If you want to make optimization easier and more profitable for your organization (and let’s face it—who doesn’t?), you have to build an effective roadmap for testing. A successful roadmap isn’t built overnight, though. Before you build, you have to take four steps into consideration: goal setting, KPI selection, barrier identification, and prioritization. I’ll explain each of these four steps below.
1. Set Your Goals
Every roadmap has a destination. What’s yours? Why are you testing? What are your end goals? It’s crucial to answer these questions before you start roadmapping. Always remember: You can have multiple goals! While revenue is often a key driver behind roadmap creation, there are many factors that drive dollars—and it’s not always sales. Good customer service, for example, helps many organizations stay profitable; the longer a customer is a customer, the better.
Think about your business’s goals beyond the obvious. Dig deep into the smaller elements that make up those goals. Your brand, for instance, may want to optimize the online experience it gives a certain segment of customers—but why does your brand want to optimize in the first place?

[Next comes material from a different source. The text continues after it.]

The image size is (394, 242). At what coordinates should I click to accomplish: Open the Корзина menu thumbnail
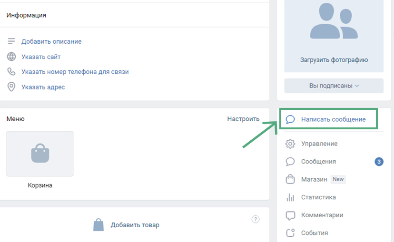click(40, 154)
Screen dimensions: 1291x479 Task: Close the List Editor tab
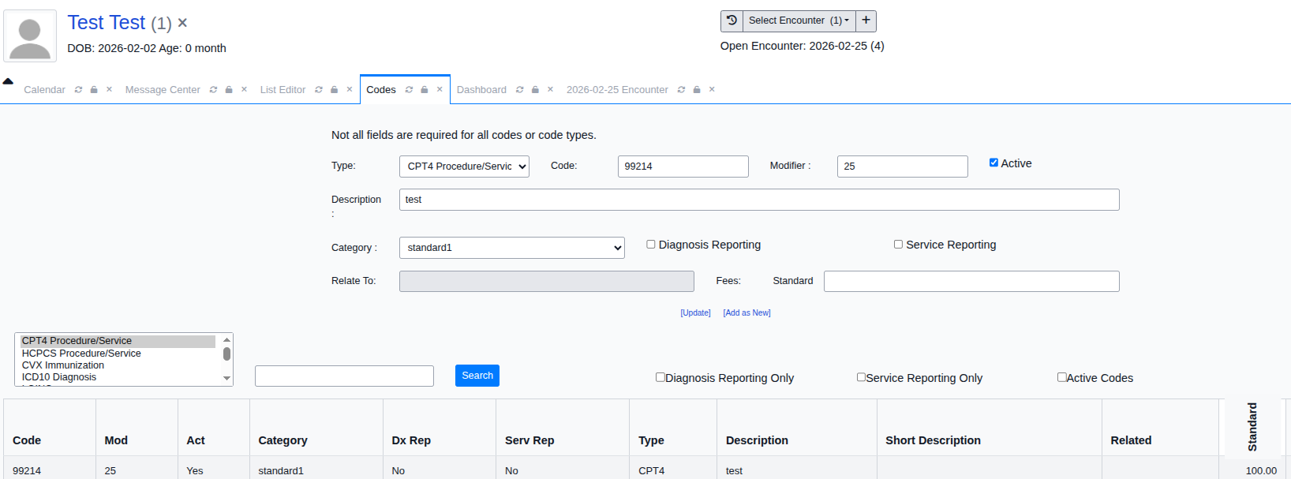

Why that segment? These are common questions for companies to grapple with, and their answers vary from sector to sector (and, of course, business to business).
Retailers might see their goal as increasing sales. Airlines may want to increase upsells, like trip add-ons (e.g., car rentals or hotel rooms). Banks might be optimizing to raise the number of savings accounts that customers open. Online brokerage firms may want to boost the number of trades people make. Insurance companies could be aiming to increase policy premiums.
These are just examples. My big point here is that, no matter the industry you play in, you must understand the goal you’re working toward inside and out before you start making a roadmap that will govern how you test.
2. Identify Your KPIs
Hold on, though! What’s the point of determining your goals if you have no way of knowing if and when you’ve reached them? Pinpointing your KPIs is the next step in the process. Just as important as naming your objectives is having a way to measure them. If you can’t make out any uplift in your numbers, then your roadmap—and all of your optimization efforts—won’t matter at the end of the day (harsh as it sounds).
If your goal is to increase sales (to borrow my retailer example from earlier), there are lots of KPIs you can measure: Average customer spend, sell through rate, and gross/net margin are just a few. Later on, you’ll have to determine the importance of these KPIs and rank them against each other (prioritization). For now, though, it helps to simply identify the factors you want to measure.
3. Understand Your Barriers
With your goals and KPIs set, it’s time to focus on the roadmap itself. How will you construct it? Ideally, a roadmap addresses the main challenges people encounter in their customer journey. These challenges are “barriers” to a successful funnel, and they can occur during any phase or at any point in the journey.
On your website, look for barriers around ease of use. Are the log-in fields obvious for people who want to access their account? Is it easy for people to get to the sections that interest them? Is the site built more for current subscribers than prospects? Look to your teams and your customer data to figure out the answers these kinds of questions.
For example: Your data may show that while you have lots of new signups, the same users visit your site without logging in. This could indicate visitors intend to log in to purchase products or services, but can’t. Your customer success team could validate this theory if they explain that lots of people call to ask for help logging in.
Barriers also change depending on the devices people use. You should therefore try to understand how and why visitors interact with your site differently on iPhones than they do on Androids, tablets, and desktops.
4. Prioritize Your Campaigns
Since your goals, KPIs, and barriers will all greatly influence your roadmap, this last step is critical. Now, you have to prioritize the importance of all the factors you’ve identified.
A roadmap is comprised of many campaigns, each of which can focus on different goals, KPIs, and barriers. But what goals will make the impact you want, as fast as you need it to happen by? What KPIs should you weight more heavily than others? What barriers are the most detrimental to the success of your business? You have to hierarchize your campaigns based on where you want to focus (what part of the funnel), how you want to focus (short-term or long-term), on whom you want to focus (prospects or customers), and other factors. Businesses no longer in the black, for instance, often build a roadmap that starts with a campaign “to stop the bleeding,” which focuses on maximizing revenue in the short term.
Which campaign is run first is often determined by the HIPPO: the highest paid person’s opinion. This means your power can be limited. Your argument, however, doesn’t have to be! If you want to make a case for which campaign should be run, collect data points to support the goals, KPIs, and barriers you think are key. For example, if 300,000 people visit your brand’s homepage and only 1,000 visit the product page, tell the right people the truth: Tests will make a potentially much bigger impact on your homepage than the product page.
And You’re Off!
With these four pieces of groundwork laid, you’re ready to build a hard-hitting roadmap for your brand’s optimization efforts. Prioritize your reasons for testing, then run tests based on reaching the goals and knocking down the barriers you’ve identified. Keep an eye on your KPIs along the way: If your testing doesn’t yield the results you need, you can guide your roadmap back on track by reprioritizing your objectives and challenges.